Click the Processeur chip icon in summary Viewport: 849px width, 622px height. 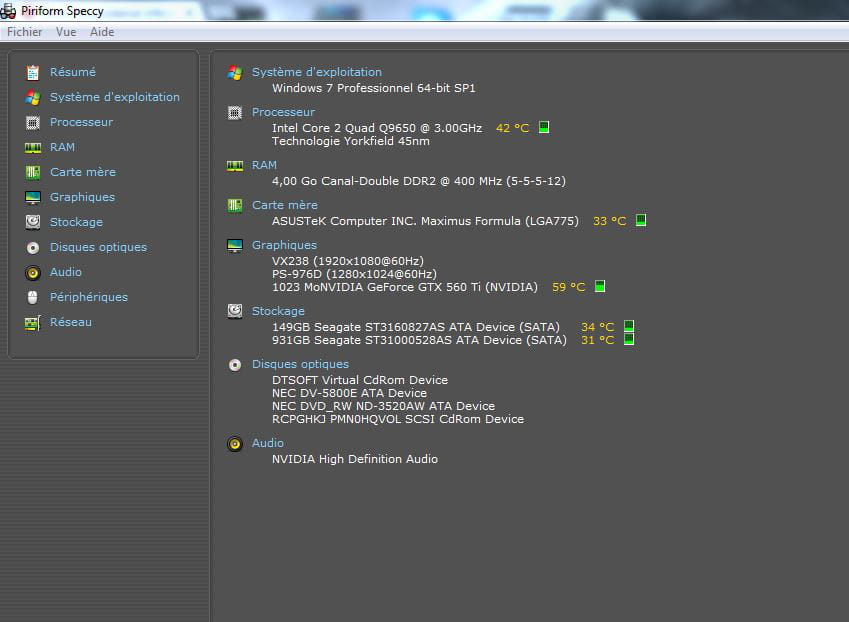[235, 113]
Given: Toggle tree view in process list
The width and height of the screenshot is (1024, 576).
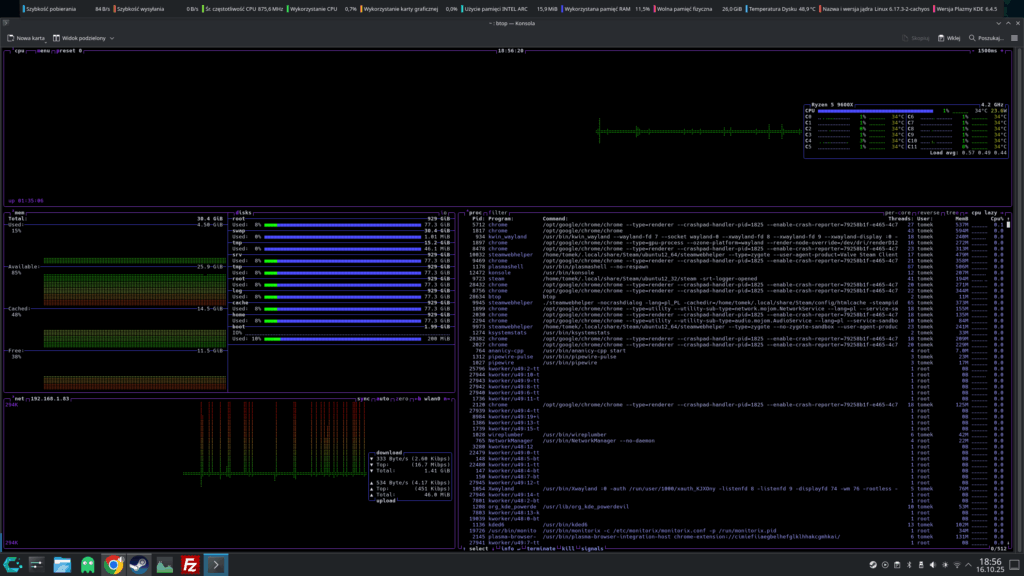Looking at the screenshot, I should click(951, 212).
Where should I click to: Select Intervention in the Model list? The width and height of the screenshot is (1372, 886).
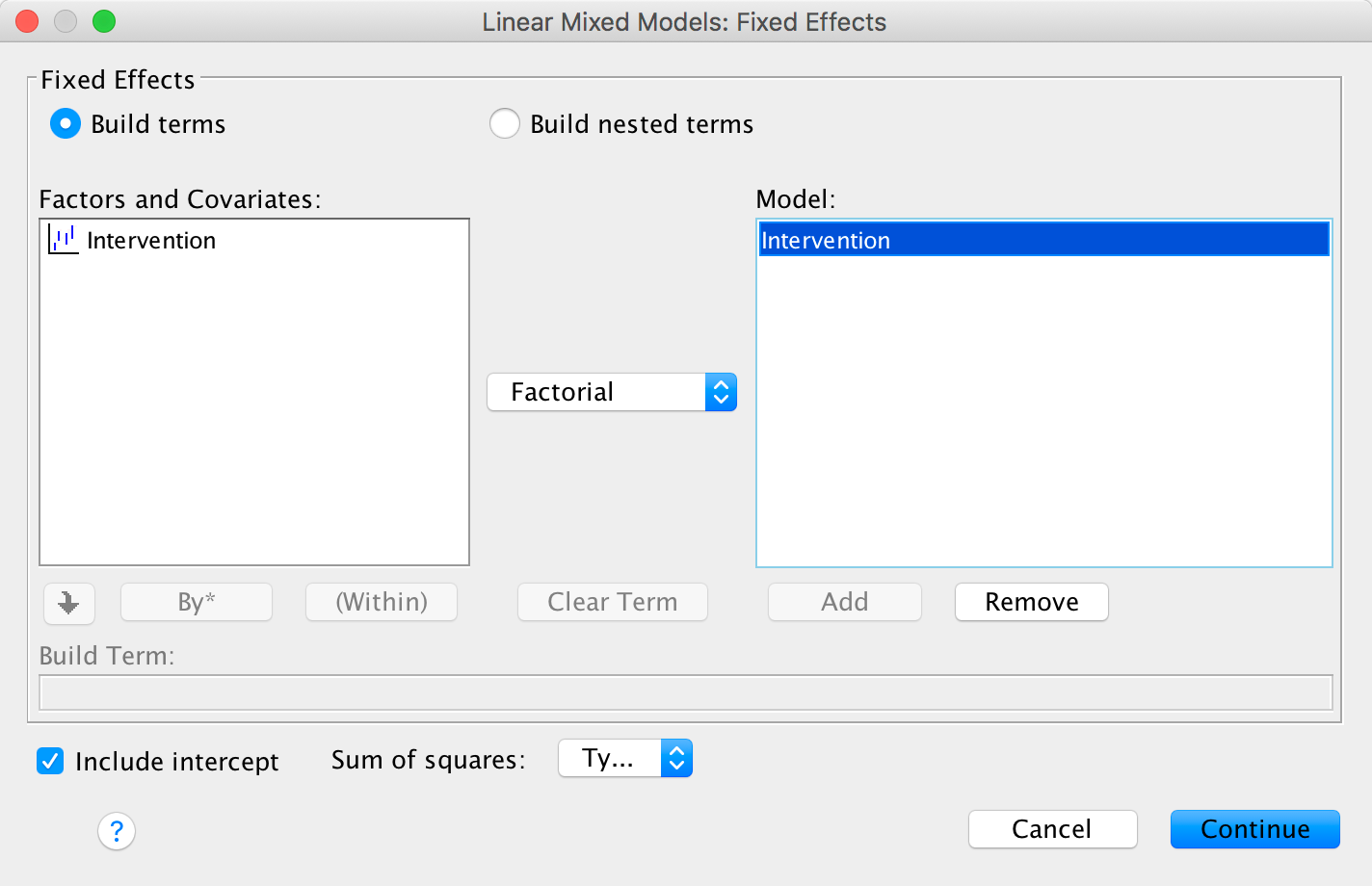point(1043,240)
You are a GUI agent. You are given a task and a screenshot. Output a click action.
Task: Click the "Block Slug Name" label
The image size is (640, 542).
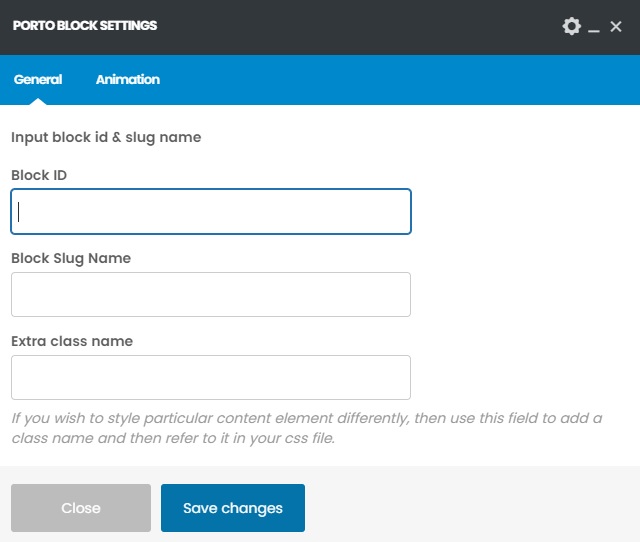(71, 258)
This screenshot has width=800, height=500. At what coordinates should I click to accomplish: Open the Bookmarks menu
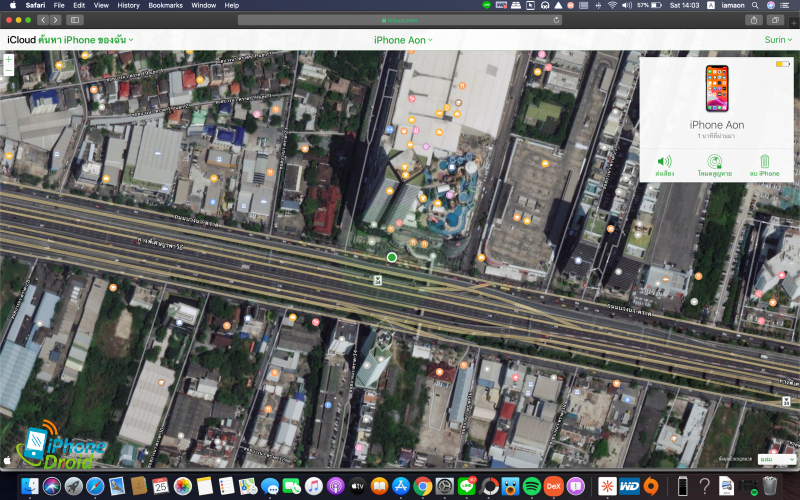click(x=166, y=5)

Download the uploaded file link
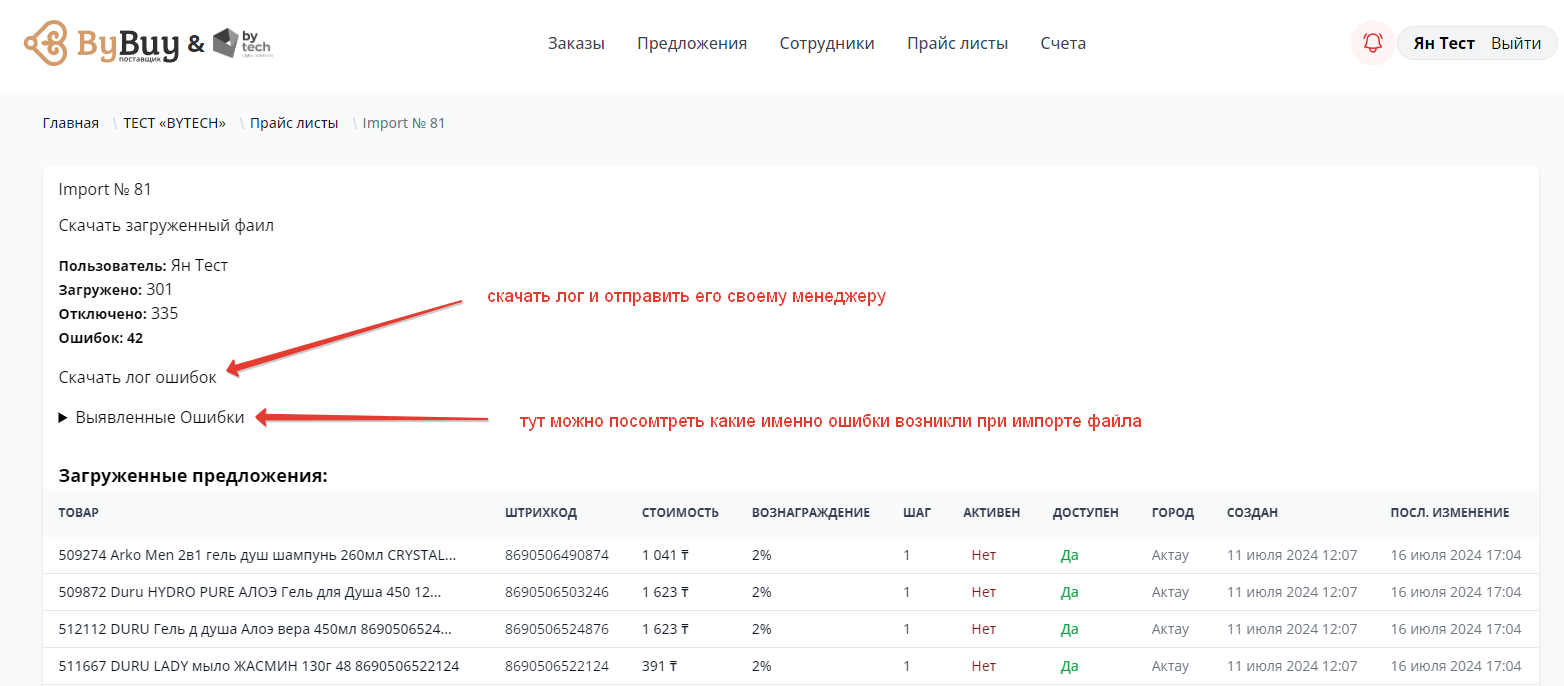[x=166, y=226]
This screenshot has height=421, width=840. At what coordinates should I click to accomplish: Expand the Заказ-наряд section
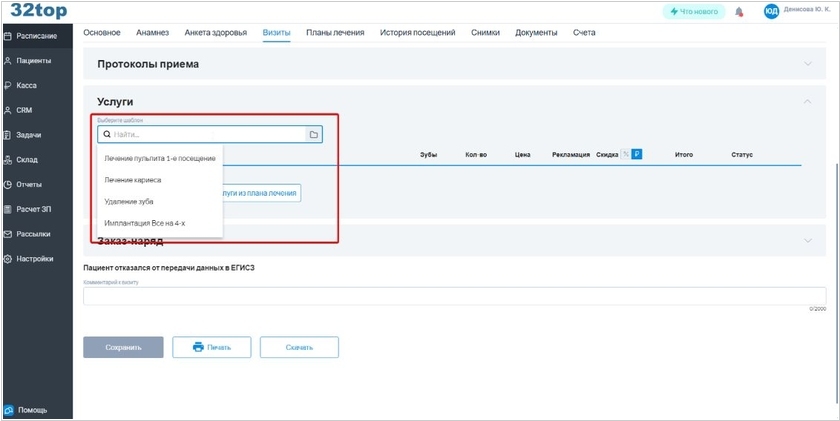(x=807, y=241)
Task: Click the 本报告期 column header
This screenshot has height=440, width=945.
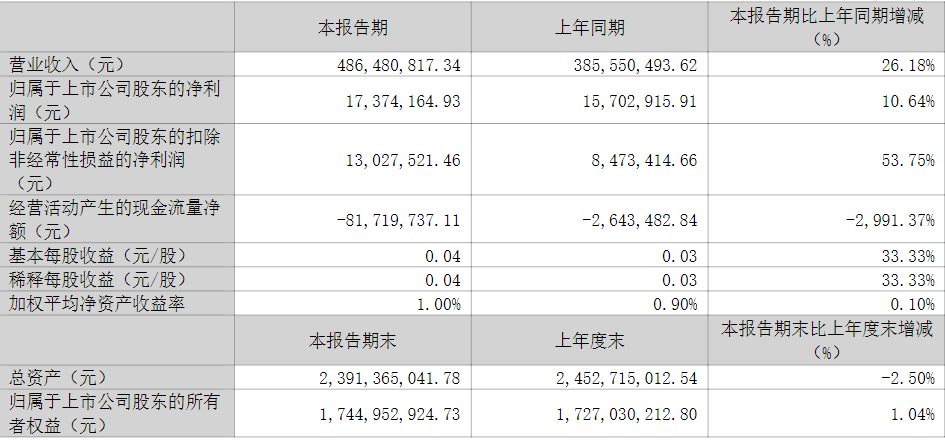Action: 353,28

::::::::::

→ Task item: Please retype exactly the lines from the line containing "You are a GUI" through the final line of the records above, inclusive, leaving out any pictures.

→ Your solution:
You are a GUI agent. You are given a task and a screenshot. Output a click action.
Task: Click the "Block Slug Name" label
The image size is (640, 542).
(71, 258)
This screenshot has width=800, height=500. At what coordinates should I click to accomplish: Open the Bookmarks menu
click(x=166, y=5)

Download the uploaded file link
[x=166, y=226]
This screenshot has height=421, width=840. At what coordinates should I click to accomplish: Expand the Заказ-наряд section
(x=807, y=241)
Task: Click the 本报告期 column header
This screenshot has height=440, width=945.
Action: 353,28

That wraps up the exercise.